OCTANe’s Accelerator Program Shows its Chops
Monday, August 22, 2016
(Source: MedCity News)
Startups have a burning need to raise money; investors want the best possible returns. The trick is connecting these two groups. In Orange County, California, OCTANe is the reigning matchmaker.
OCTANe was founded in 2002 to grow Orange County’s tech and life sciences sectors. Their primary tool is its LaunchPad accelerator, which matches interested investors with growing companies. Startups that completed the nonprofit’s accelerator program raised $75 million in the second quarter, up from $27 million in the first quarter. OCTANe is also expanding its footprint by partnering with an organization out of state as well.
“When a company comes through our accelerator, we can put them at different touch points for capital, whether it’s venture, private investor, strategic or potentially investing in it ourselves,” said CEO Bill Carpou. “We’ve had 208 of 210 companies that went through LaunchPad receive funding, around $1.3 billion.”
As important as capital is to growing a startup, information places a close second. “We have about 250 advisors aligned with OCTANe,” says Carpou, “sales and marketing, operations, how to grow and scale a company.”
While there are hundreds of tech accelerators and incubators around the nation –techstars, New York Digital Health Accelerator, gener8tor, to name a few – OCTANe is a nonprofit and receives LaunchPad support from the Orange County/Inland Empire Small Business Development Center Network, an arm of the U.S. Small Business Administration.
Their corporate mix is about 50/50 between high tech and the life sciences, with the latter heavily weighted towards device companies. Some of the startups that raised money in the second quarter include Bioniz Therapeutics, which develops drugs for cancer and autoimmune conditions, raised $1.4 million. Dental technology companySonendo raised $33 million, which brings its total to a healthy $102 million.
OCTANe is actively expanding its network of potential investors, as well as finding new benefits for their companies. They recently partnered with the Massachusetts Medical Device Industry Council to improve access to capital for device companies in both regions.

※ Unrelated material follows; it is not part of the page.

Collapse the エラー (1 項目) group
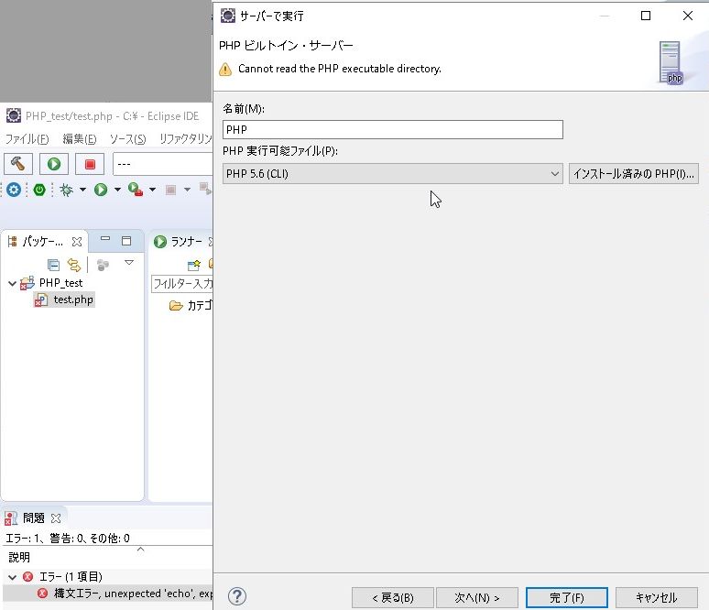 pos(12,577)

They’ve also partnered with the California Life Sciences Association (CLSA) to share resources. The collaboration will give OCTANe’s life science companies access to CLSA’s buying consortium, providing discounts on a variety of research-related goods and services.
“It’s good synergy,” says Carpou. “They provide advocacy, which we don’t. We provide access to expertise and capital, which CLSA doesn’t. We think it will increase both of our memberships.”
There’s more to come from OCTANe. Their website will soon provide a portal to their advisory services, while ongoing meetups drive financing and other deals. Their Medical Device & Investor Forum in October is expected to draw around 800 people.
“It’s a simple formula,” says Carpou, “provide great access to capital and greater access to expertise. Every startup needs both.”